Priest, Prophet and King

We have just concluded the  “Year of St. Paul” and now it’s  the Year of the Priest.   Paul is surely worth honoring with “a year,” though I’m not so sure that my brother priests and I are anywhere near his league to have a year in our honor.  But with the help of Paul and the  Scriptures proclaimed today, we might learn something about the priesthood and about ourselves.
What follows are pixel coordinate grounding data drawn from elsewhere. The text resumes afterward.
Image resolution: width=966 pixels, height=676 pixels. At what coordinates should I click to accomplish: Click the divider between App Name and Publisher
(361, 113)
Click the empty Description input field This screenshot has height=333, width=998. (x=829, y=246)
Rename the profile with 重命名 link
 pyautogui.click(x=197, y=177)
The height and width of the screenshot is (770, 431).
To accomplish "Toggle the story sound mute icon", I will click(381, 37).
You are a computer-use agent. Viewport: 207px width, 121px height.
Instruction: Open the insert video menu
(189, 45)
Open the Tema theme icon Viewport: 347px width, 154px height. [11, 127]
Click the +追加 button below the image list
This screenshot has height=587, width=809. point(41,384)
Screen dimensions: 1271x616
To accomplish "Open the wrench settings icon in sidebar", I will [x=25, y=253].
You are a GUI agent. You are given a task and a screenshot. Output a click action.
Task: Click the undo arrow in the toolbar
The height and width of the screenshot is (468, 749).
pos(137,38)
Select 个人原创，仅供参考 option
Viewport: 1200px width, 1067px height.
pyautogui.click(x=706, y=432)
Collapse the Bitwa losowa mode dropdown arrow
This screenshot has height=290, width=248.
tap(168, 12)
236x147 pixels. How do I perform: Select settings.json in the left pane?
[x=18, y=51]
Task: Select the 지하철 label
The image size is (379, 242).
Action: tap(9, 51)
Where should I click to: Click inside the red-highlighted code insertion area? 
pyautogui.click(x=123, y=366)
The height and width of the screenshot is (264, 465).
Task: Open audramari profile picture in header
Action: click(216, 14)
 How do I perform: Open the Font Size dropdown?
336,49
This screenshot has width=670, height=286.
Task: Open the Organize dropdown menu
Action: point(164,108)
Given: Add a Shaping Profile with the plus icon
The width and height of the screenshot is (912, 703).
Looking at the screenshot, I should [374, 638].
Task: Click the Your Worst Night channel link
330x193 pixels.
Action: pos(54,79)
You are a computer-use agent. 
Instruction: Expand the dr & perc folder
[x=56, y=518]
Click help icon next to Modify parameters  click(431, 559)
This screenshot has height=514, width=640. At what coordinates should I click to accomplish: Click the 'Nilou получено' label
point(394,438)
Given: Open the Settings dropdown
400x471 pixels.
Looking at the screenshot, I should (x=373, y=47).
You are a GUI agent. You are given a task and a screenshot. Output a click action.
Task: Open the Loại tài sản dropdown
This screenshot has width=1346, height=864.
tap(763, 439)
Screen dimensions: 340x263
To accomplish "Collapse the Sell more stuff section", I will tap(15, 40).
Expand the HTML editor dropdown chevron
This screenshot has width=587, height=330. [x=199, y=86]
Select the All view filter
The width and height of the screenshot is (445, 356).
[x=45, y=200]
Though the lessons offered by the Scriptures  today might  easily be applied to the ordained priesthood, our common baptism calls us all to be “priest, prophet, and ruler” in Christ.  I would propose that this “year of the priest” include the “priesthood of the baptized” in the spirit of St. Pope Leo the Great who wrote in one of his sermons on the priesthood:

For all, regenerated in Christ, are made kings by the
sign of the cross; they are consecrated priests by the oil of
the Holy Spirit, so that beyond the special service of our
ministry as priests, all spiritual and mature Christians know
that they are a royal race and are sharers in the office of
the priesthood.*

So the picture Ezekiel paints of a proclaimer of the Word is not simply the fate of the ordained, but of every disciple who undertakes the proclamation of the reign of God.  There will be forces of opposition at every turn.  Even from within our own assemblies we find those who resist the vision of a new creation of peace, justice and equality. 

Witness the reluctance to accept the prophetic voice of equality for women in the Church or for the immigrant in our society.  Preaching by word or example the Gospel of inclusion often places the proclaimer in the crosshairs of criticism. If we aspire to live out the commission of our baptism as “priest, prophet, and ruler” we will also have to live with the what Ezekiel calls the "hard of face and obstinate of heart.

St. Paul’s confession in his letter to the Corinthians is a profound admission of human frailty that is essential for anyone who would be priest.  The most important fact of all forms of ministry is that we ourselves are powerless.  Further there is no requirement of innocence, but rather the necessity of being what Henri Nouwen called “the wounded healer.” 

Both the ministry of the baptized and the ministry of the ordained require people who are broken--human enough to accept the power of Christ working in and through us.  In a day of recollection I facilitate on sanctity, the first criteria I offer is that a saint must first be a sinner who recognizes that she/he is loved unconditionally.  It is especially in ministry that "power is made perfect through weakness.”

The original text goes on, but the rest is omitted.